Francia también tiene una población judía de cerca de un millón de personas — la tercera más grande del mundo después de América e Israel — de la que el 70% vivía anteriormente en el norte de África. Ni los inmigrantes musulmanes ni los inmigrantes judíos se sienten particularmente cómodos hoy con el efecto de las normas sociales francesas sobre sus culturas. Ambos se sienten ultrajados por la nueva prohibición francesa de cubrirse la cabeza en las escuelas públicas — el hijab de las niñas musulmanas, la kippah judía de los niños.

Francia incorpora la libertad de la religión, no la libertad religiosa.

A continuación, Francia también abandonó silenciosamente, de facto, hasta esta visión de asimilación antes de acabar la década de los setenta.

Tras 1962, cuando Francia perdió la guerra de independencia argelina, miles de árabes que temían ser marcados como colaboradores del imperialismo galo cruzaron el Mediterráneo. Les siguieron los inmigrantes económicos, después los refugiados de la segunda guerra argelina (que enfrentó al gobierno socialista contra islamistas ultrarradicales, con 150.000 musulmanes muertos). Francia tiene hoy hasta 6 millones de musulmanes, o un décimo de la población — la mayor minoría islámica de Europa fuera de Rusia.

Pero el montante de estos inmigrantes ha sido hacinado en guetos separados (en los suburbios de París y en otras partes), donde permanecen constantemente en la clase inferior.

Otros dos factores de esta desafortunada situación raramente se difunden en el exterior.

En primer lugar, las fuerzas francesas del orden son conocidas por el abuso de la gente corriente, y la policía de París en particular tiene una reputación temible.

En segundo lugar, los suburbios en donde han explotado los disturbios, en Seine-Saint-Denis, pertenecen al llamado “cinturón rojo”, gobernado desde hace tiempo por el Partido Comunista Francés. En los años ochenta, cuando los comunistas comenzaron a perder los votos de la clase trabajadora blanca frente al Frente Nacional anti-inmigrante de Jean-Marie Le Pen, los estalinistas reaccionaron intentando aventajar al Frente en el ataque a árabes y africanos.

Recuerdo vivamente un acto entonces sorprendente a finales de los años 80, cuando Paul Mercieca, el alcalde comunista de Vitry-sur-Saine (otro punto de inflamación de la violencia actual) demolió un edificio habitado por 300 inmigrantes procedentes del oeste de África.

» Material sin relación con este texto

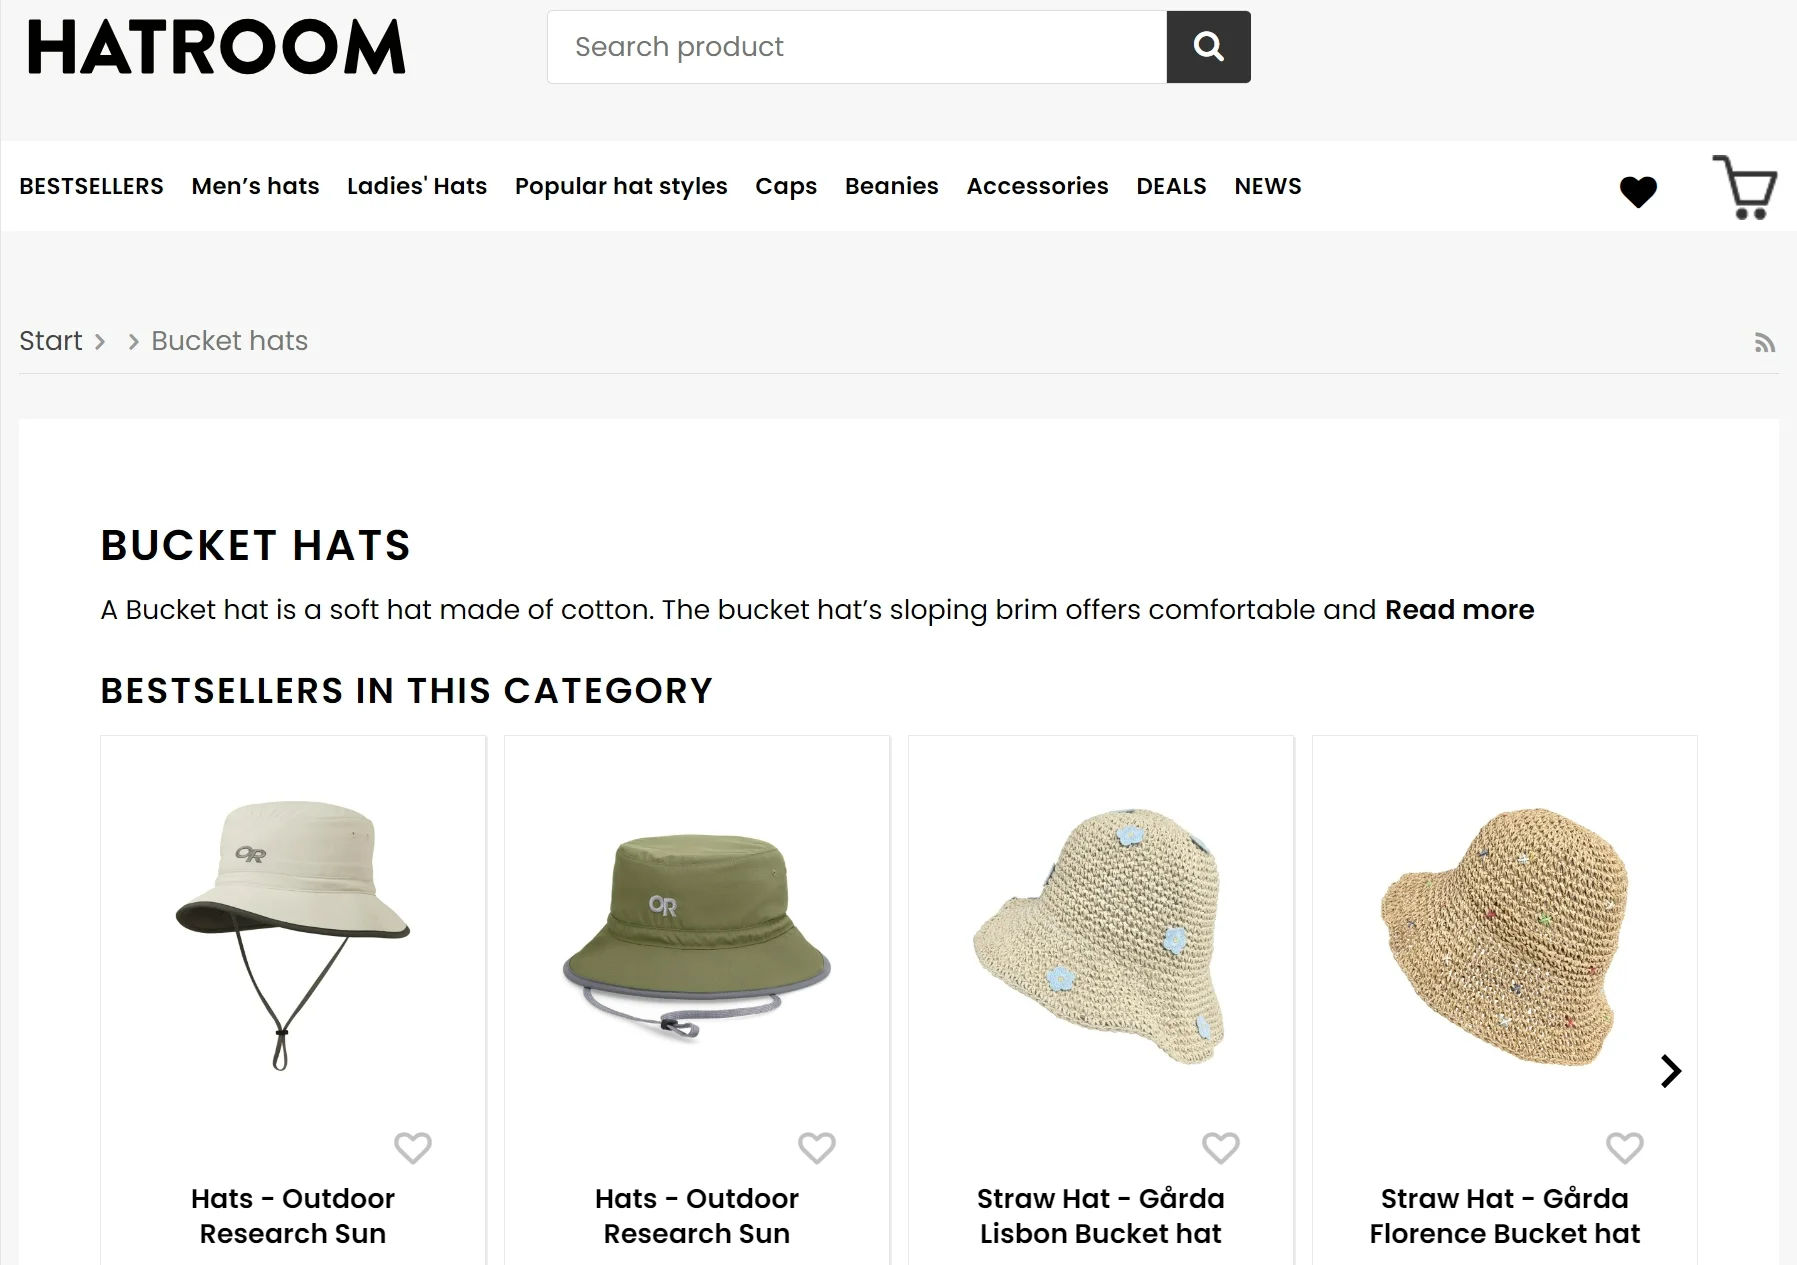
Task: Open Straw Hat Gårda Lisbon product title
Action: point(1100,1215)
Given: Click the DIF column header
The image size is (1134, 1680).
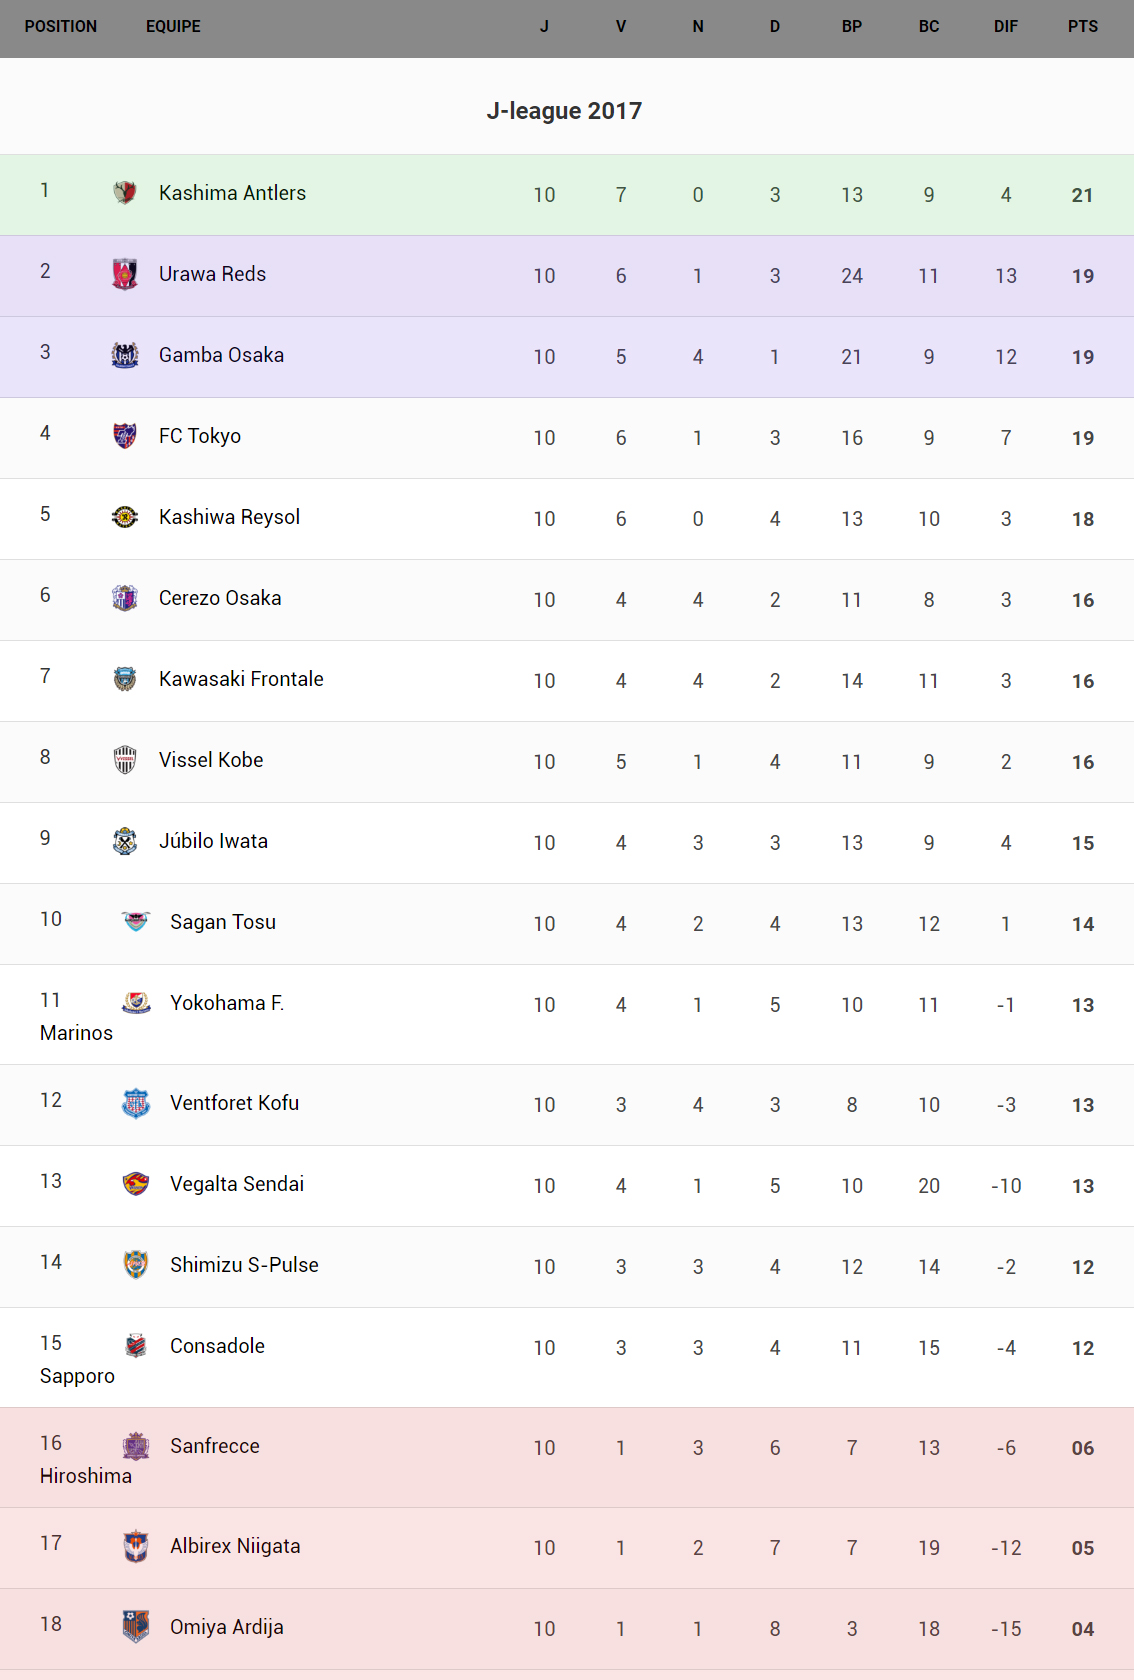Looking at the screenshot, I should point(1005,27).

Por lo tanto, Francia no tiene las manos limpias en estos asuntos... o en otros. Su historial de capitulación ante los Nazis, seguido de la cooperación a la hora de deshacerse de los judíos durante el Holocausto, fue abominable, y estos capítulos de su historia no han sido adecuadamente cerrados.

A finales de la Segunda Guerra Mundial, cuando Estados Unidos se preparaba para conceder completa independencia a las Filipinas, una colonia por la que habíamos dado tanta sangre y dinero, y Gran Bretaña abandonaba su imperio, los soldados franceses fusilaban en masa a los argelinos en representación de un gobierno con miembros comunistas. Los argelinos habían cometido el error de pensar que la victoria de la democracia sobre el fascismo significaría la libertad para ellos.

La historia francesa moderna, en fin, representa una sucesión de errores, atrocidades, traiciones y mentiras.

La factura por siglos de arrogancia, abandono, fe en una superioridad francesa innata, asimilación obligatoria y gobierno central tiránico ha vencido. No va a ser pequeña.

Los programas multiculturales, las leyes de vivienda justa, los planes de bienestar social, incluso la inversión, pueden llegar tarde, mal y nunca. Desafortunadamente, imaginar hoy una solución justa y equitativa al problema de los inmigrantes africanos árabes y negros de Francia es casi imposible.

El resto del mundo sólo puede rezar porque la violencia termine, que la agitación islamista sea silenciada, y que los franceses apechuguen con sus errores. Pero hay pocas esperanzas de que tales oraciones vayan a ser respondidas pronto.